The Youth

 

Welcome to Los Angeles, homeless capital of the world.

Multitudes of youth have long been drawn to the Hollywood area of Los Angeles County seeking movie and music stardom.  Many of these youth come to Hollywood fleeing troubled home lives, only to have their dreams of stardom shattered by the reality of homelessness.

The Los Angeles Homeless Services Authority (LASHA) noted in its 2007 report on homelessness in Los Angeles that, on any given night, over 10,000 children are homeless in Los Angeles, and 79 percent of them are unsheltered – that’s 7,998 youth who are sleeping in the streets of Los Angeles every night.

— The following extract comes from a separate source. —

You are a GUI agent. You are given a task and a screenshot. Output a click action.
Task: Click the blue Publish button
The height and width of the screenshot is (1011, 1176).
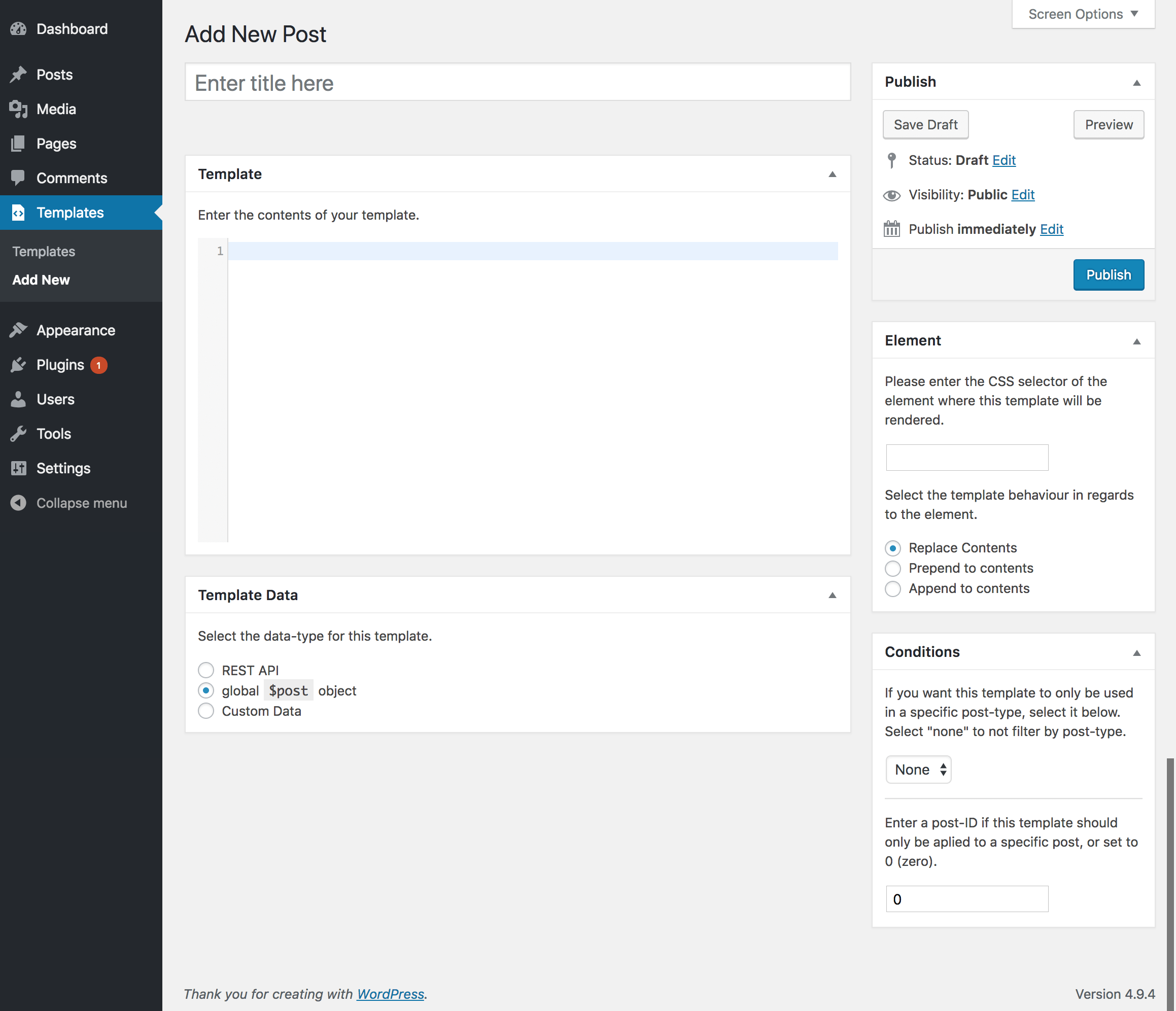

The same report found that within Los Angeles County Service Planning Area (SPA) 4 (which includes the Hollywood area) 32 percent of the population is homeless — more than any of the other seven Los Angeles County SPAs.

Other youth shelters in the area have recently closed their doors due to the economic downturn leaving LAYN as one of three emergency shelters providing food, shelter and a healthy environment to runaway youth regardless of gender, sexual orientation, race, religion, etc.

Once on the streets, however, youth find themselves mired in a world of sexual predation, violence, and other ills.  For example, a 2000 report conducted by Children’s Hospital Los Angeles and the County of Los Angeles Department of Health Services estimated that among youth between the ages of 12 and 20 on the streets of Hollywood (including both shelter youth and homeless youth who may never enter a youth shelter), approximately 30 percent have engaged in survival sex, through which they exchange sex for food, money, drugs and/or shelter.  National Runaway Switchboard data suggests the situation has worsened since 2000. Among homeless and runaway youth served between 2000 and 2007, the number panhandling has increased by 51 percent, prostitution by 29 percent, and drug dealing by 59 percent.  These statistics are reinforced by data concerning LAYN’s own youth population.  Of all youth seeking shelter at LAYN in 2009, 45 percent at any one time admitted to engaging in prostitution or survival sex, as many as 98 percent at any one time admitted to prior drug and/or alcohol abuse, and approximately 15 percent reported intravenous drug use. Approximately 80 percent of youth in our programs are of minority descent, including 40 percent of African-American and 35 percent of Latino descent.